◆ THE TASK ◆
Find the line containing "Task: Click the FRONT view cube" in the listing below; reproduce it and every line after, exactly. Skip pictures.

◆ EXERCISE DATA ◆
* * *
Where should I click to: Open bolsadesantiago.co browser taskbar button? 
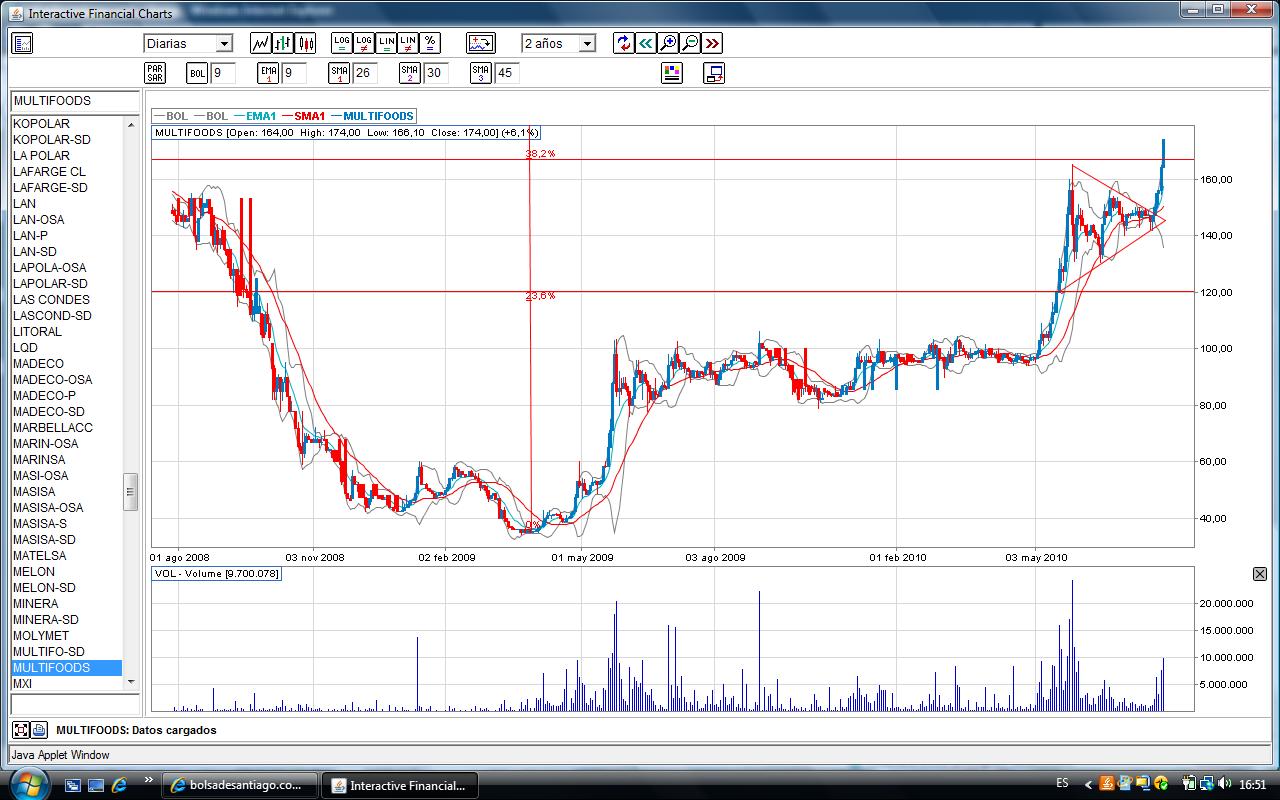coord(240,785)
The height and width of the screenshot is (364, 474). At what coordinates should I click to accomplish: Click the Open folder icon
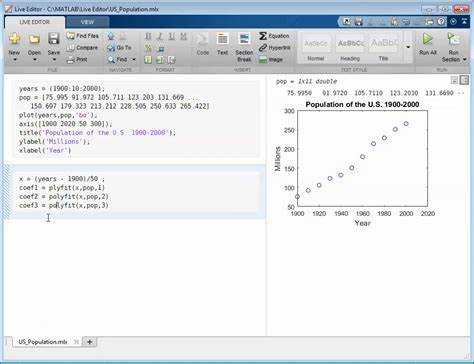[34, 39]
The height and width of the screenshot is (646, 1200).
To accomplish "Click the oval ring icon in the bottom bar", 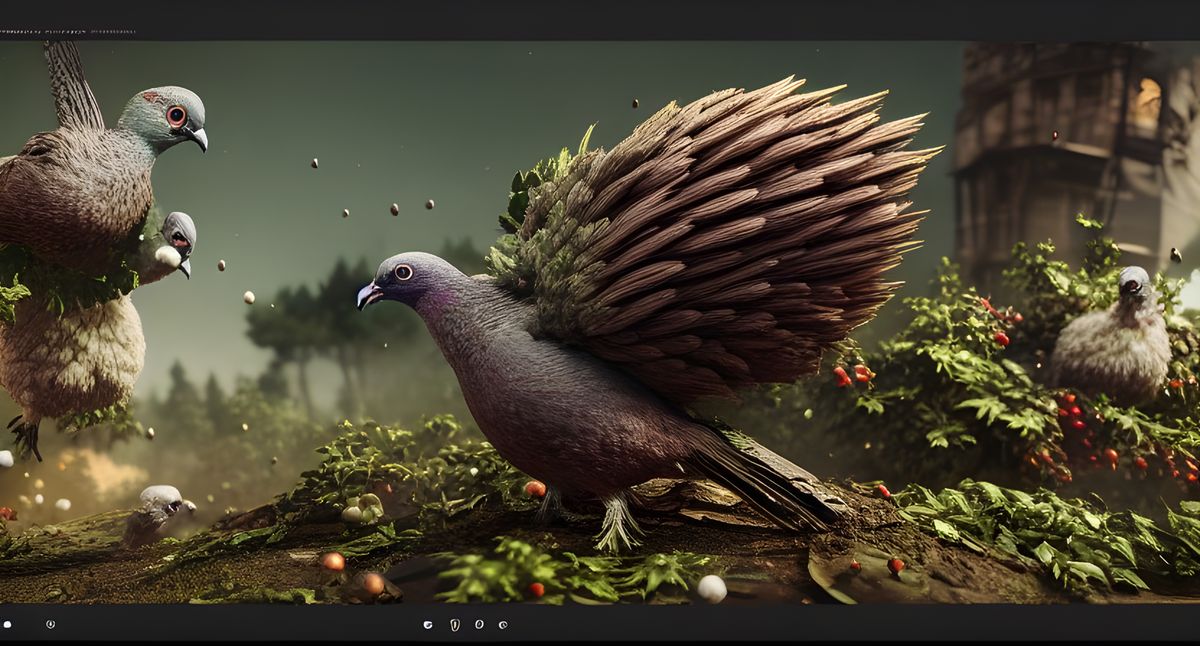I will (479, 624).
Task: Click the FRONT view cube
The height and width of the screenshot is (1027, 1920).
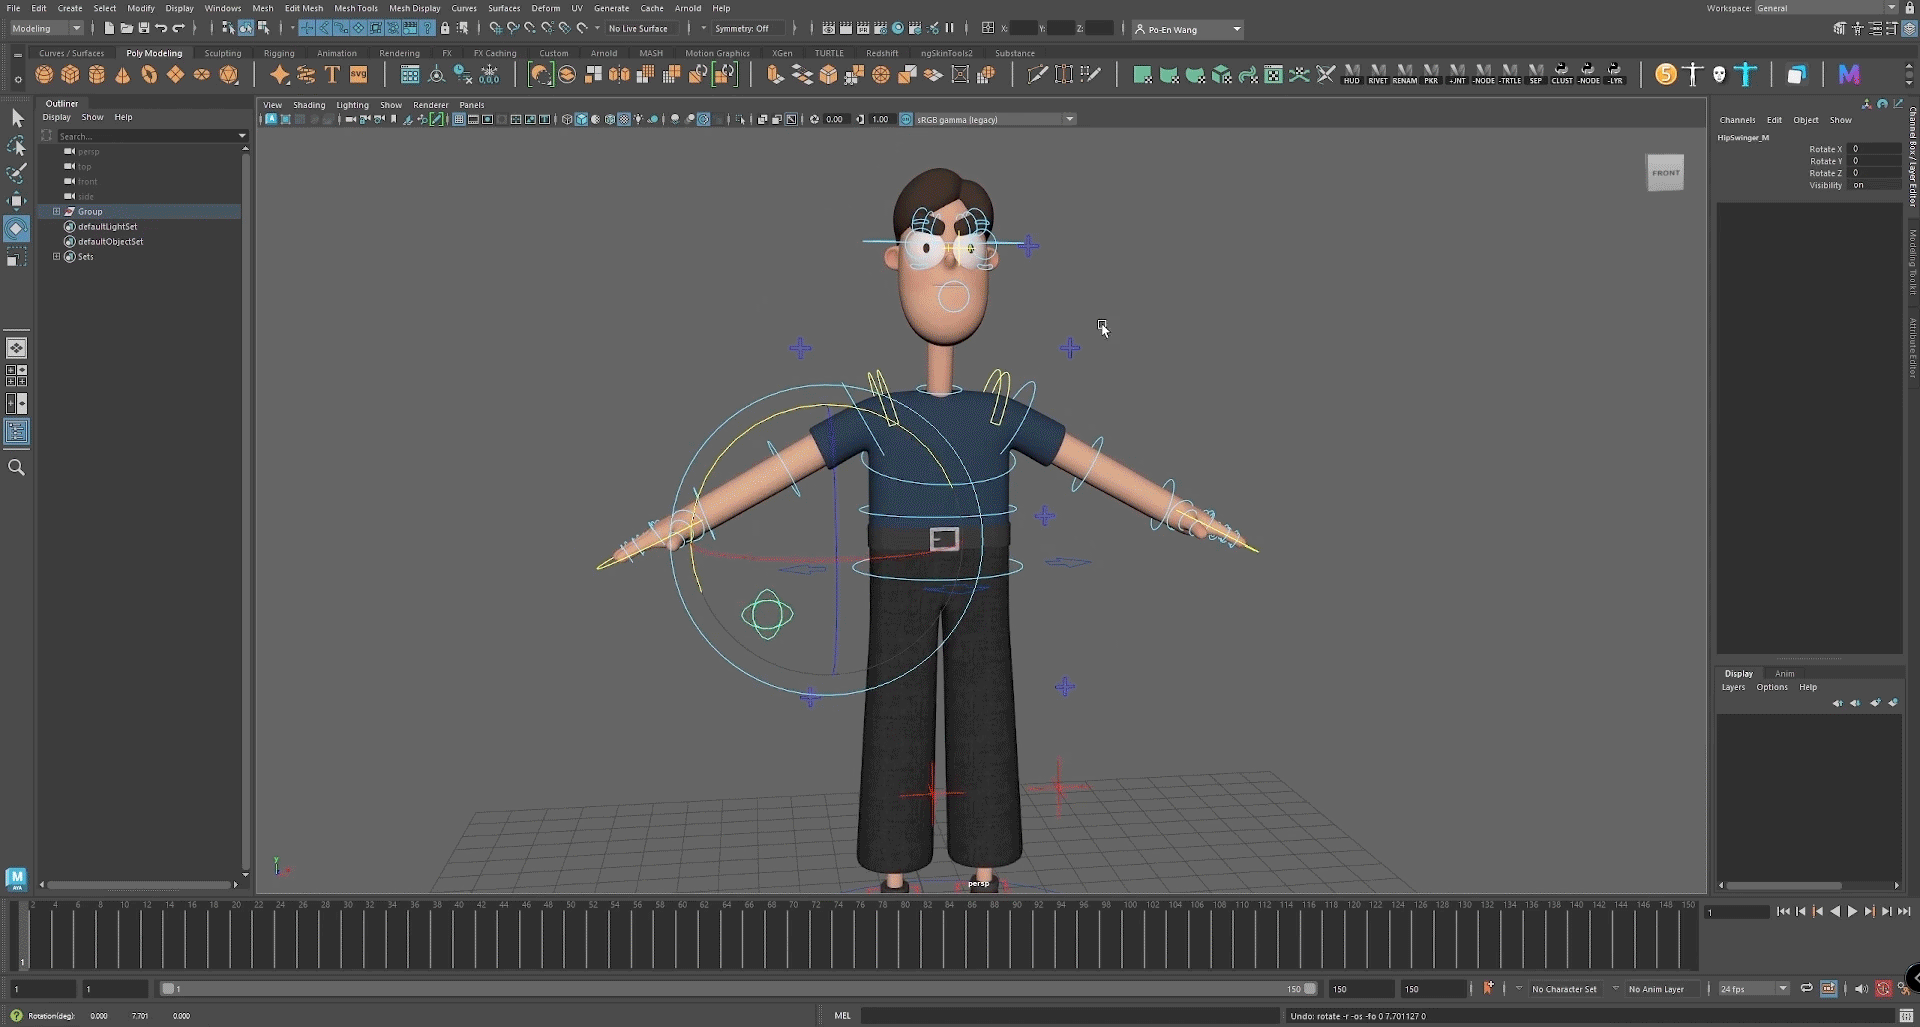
* * *
◆ ANSWER SPACE ◆
Task: Click the FRONT view cube
The height and width of the screenshot is (1027, 1920).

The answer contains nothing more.